From personal experience and in talking with countless couples who have chosen to honor God’s pattern for relationships, I can honestly say that choosing a God-written love story does lead to a real-life “happily ever after” romance that is far beyond any counterfeit version Hollywood or Disney could ever create! (And even if you remain single for the rest of your life, remember that the most important and fulfilling romance of all is the relationship you share with your Heavenly Bridegroom, Jesus Christ.)

When I thumb through a copy of When God Writes Your Love Story nowadays, I have to smile at how much our writing style has changed since then. Sixteen years ago our style was light-hearted, full of zany humor, and strongly story-based. We used short and simple Scriptures instead of lengthy Biblical exegesis because we were originally writing to teens in the modern “youth group culture” who often could only swallow “bite-sized” portions of Truth. 

Given how bold, thunderous, and Scripturally replete our newer books are, I have a feeling we’d write this book slightly differently if we were writing it today. But there is something very precious to me in the down-to-earth, childlike, friendly style of this book, even though it may be a bit less sophisticated than our newer works. Its simple, childlike approach to life-changing Biblical Truth has won its way into the hearts and souls of hundreds of thousands of young people who have a genuine desire to pursue God’s best in the area of romance and relationships, and I greatly treasure that fact.

I love reading testimonies from young people who were impacted by When God Writes Your Love Story in their teen years, surrendered this area of their lives to God, watched His faithfulness unfold in their love stories, and now are passing the book on to their own children who are entering their teen years. I’m humbled, blessed, and grateful beyond measure that God has used this simple book to impact so many lives. I never would have dreamed, sitting at that old clunky computer all those years ago, that the book we were creating would still be going strong sixteen years later! 

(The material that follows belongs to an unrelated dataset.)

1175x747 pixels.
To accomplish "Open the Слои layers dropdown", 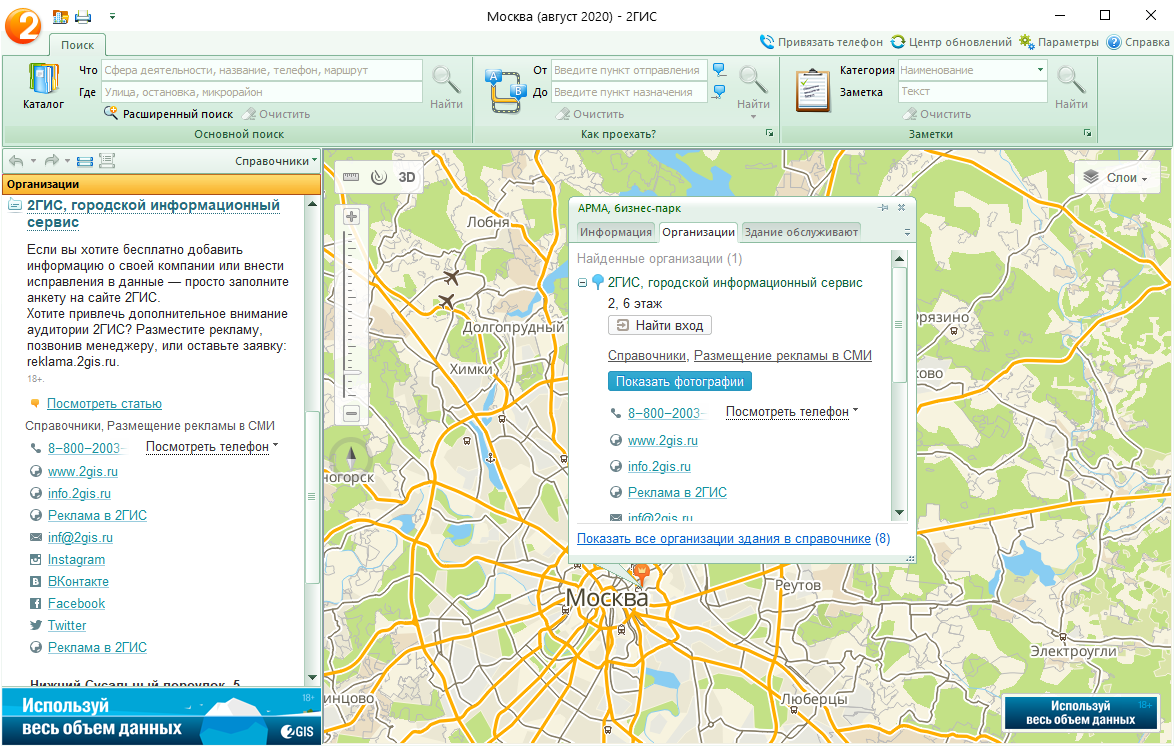I will [x=1117, y=178].
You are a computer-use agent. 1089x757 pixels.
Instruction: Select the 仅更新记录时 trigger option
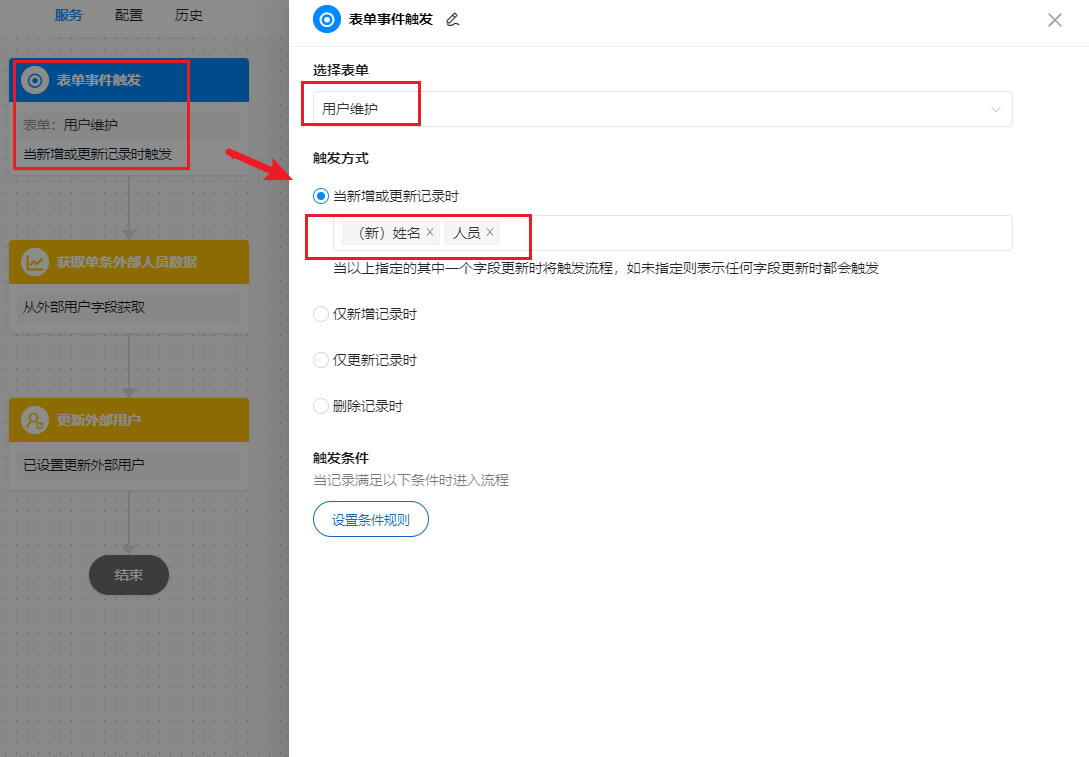coord(321,359)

I’m happy to announce that not only is the book still going strong, but so is our marriage. Our life has not been easy – being in full time ministry can certainly take a toll on any relationship. But the principles we wrote about in the book are just as true for us today as they were back then – a relationship scripted by the Author of Romance truly does get more and more beautiful with time! As we said in the book, so I can say again with great confidence – our God is perfectly faithful with all that we entrust to Him!